Supporting Decisions

Encoding approaches to help toxicologists interpret, combine and reason between NAM evidence to reach meaningful conclusions.

Decision Support

Weight of evidence approaches and Integrated Approaches to Testing and Assessment (IATA) require toxicologists to pull together large quantities of data, reason between disparate lines of evidence, and reach conclusions on hazard, potency, exposure, and risk — all while evaluating confidence. Even with all the evidence to hand, this can be a daunting task.

At ToxComponents we understand the challenge. Interpreting complex NAM outputs, understanding how different evidence types relate to one another, assessing relevance and reliability, and evaluating coverage against the toxicity endpoint of interest are all difficult problems. Our philosophy is that software should augment the expert toxicologist, not attempt to replace them.

We build transparent, interpretable software tools that support safety decisions — encoding reasoning frameworks that help you structure, weigh, and document your evidence.

NAM Data Interpretation

New approach methods produce complex, high-dimensional data — from transcriptomic profiles to high-content imaging.
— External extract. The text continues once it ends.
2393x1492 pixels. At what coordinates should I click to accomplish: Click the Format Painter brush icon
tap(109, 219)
Interpreting these outputs and extracting meaningful signals relevant to toxicity requires specialist methods.

At ToxComponents we develop approaches to translate NAM data into interpretable evidence that can feed directly into weight-of-evidence and IATA frameworks.

QSAR prediction interpretation

QSAR model predictions are powerful but must be used with care. Understanding applicability domain, reliability, and how predictions from multiple models relate to one another is essential for credible safety assessment.
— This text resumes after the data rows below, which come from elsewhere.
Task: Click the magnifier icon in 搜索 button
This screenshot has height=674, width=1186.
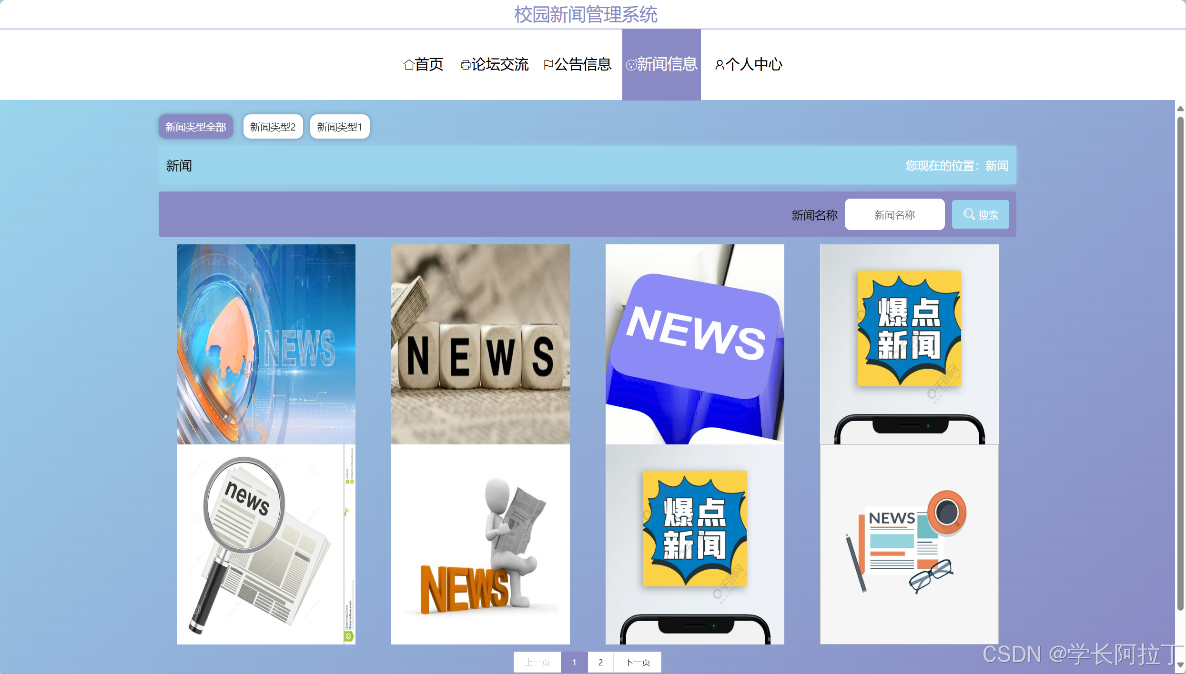Action: tap(969, 214)
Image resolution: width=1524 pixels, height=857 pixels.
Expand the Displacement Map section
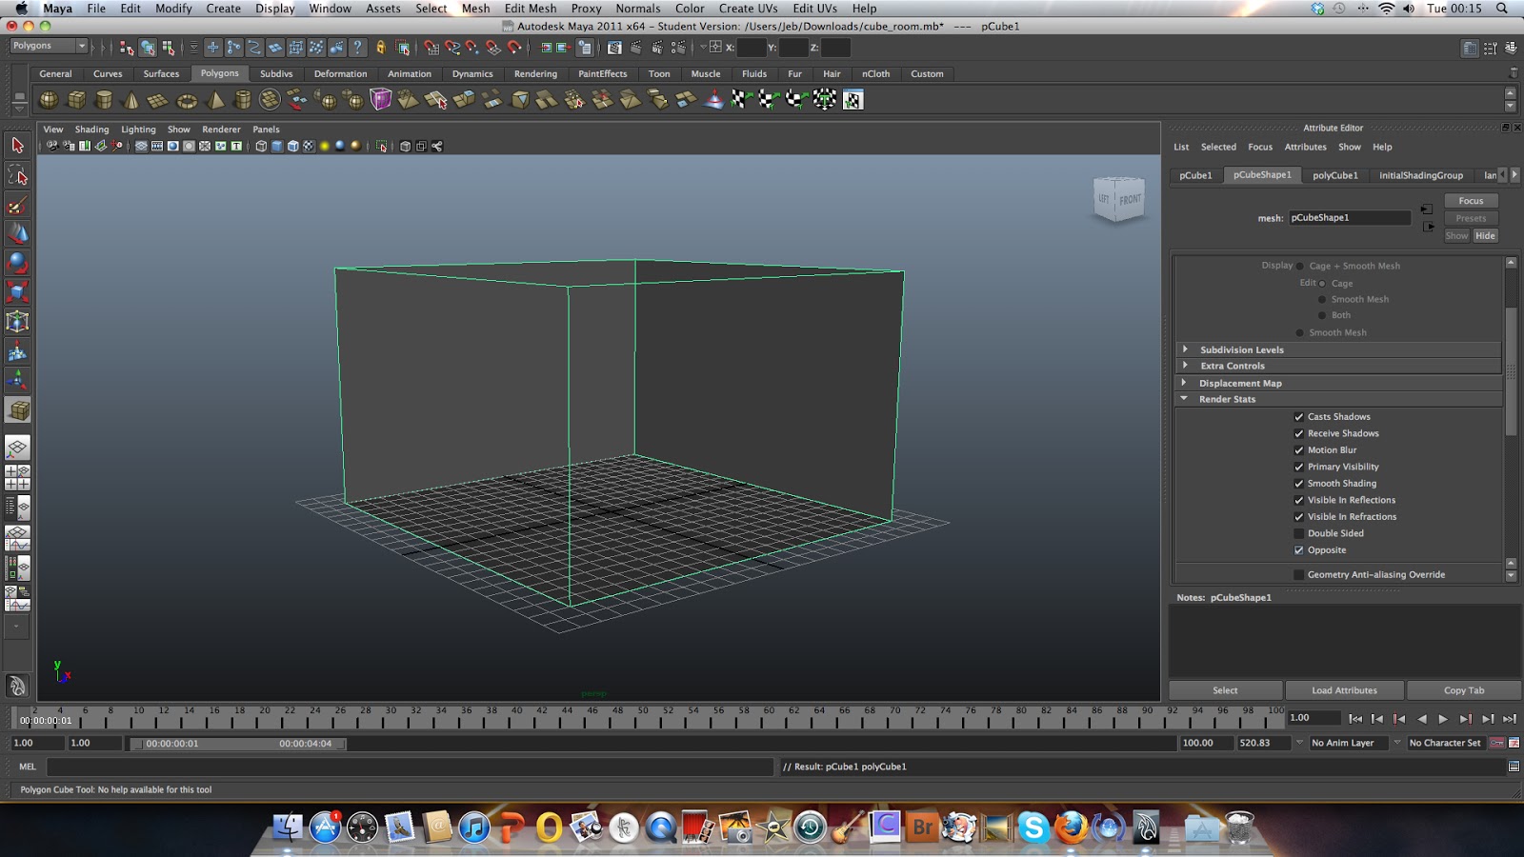1184,383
We are building tools that surface this information clearly, helping toxicologists make informed, defensible decisions when incorporating QSAR predictions into their assessments.

WoE decision support

Weight of evidence is not simply tallying positives and negatives. It requires structured reasoning that accounts for the relevance, reliability, and coverage of each line of evidence against the endpoint of concern.

At ToxComponents we encode established WoE frameworks into software tools, providing toxicologists with transparent, auditable decision support that scales from screening to full regulatory submission.

References

Cayley AN et al. Development of a network of carcinogenicity adverse outcome pathways and its employment as an evidence framework for safety assessment. ALTEX. 2023;40(1):34-52. doi: 10.14573/altex.2201311. PMID: 35575642.

Brescia S et al. Risk assessment in the 21st century: where are we heading? Toxicol Res (Camb). 2023 Jan 10;12(1):1-11. doi: 10.1093/toxres/tfac087. PMID: 36866215; PMCID: PMC9972812.

Cayley A, Fowkes A, Williams RV. Important considerations for the validation of QSAR models for in vitro mutagenicity. Mutagenesis. 2018;34(1):25-32. doi: 10.1093/mutage/gey034.

Honma M et al. Improvement of quantitative structure–activity relationship (QSAR) tools for predicting Ames mutagenicity: outcomes of the Ames/QSAR International Challenge Project. Mutagenesis. 2018;34(1):3-16. doi: 10.1093/mutage/gey031.

Barber C et al. Evaluation of a statistics-based Ames mutagenicity QSAR model and interpretation of the results obtained. Regulatory Toxicology and Pharmacology. 2016;76:7-20. doi: 10.1016/j.yrtph.2015.12.006.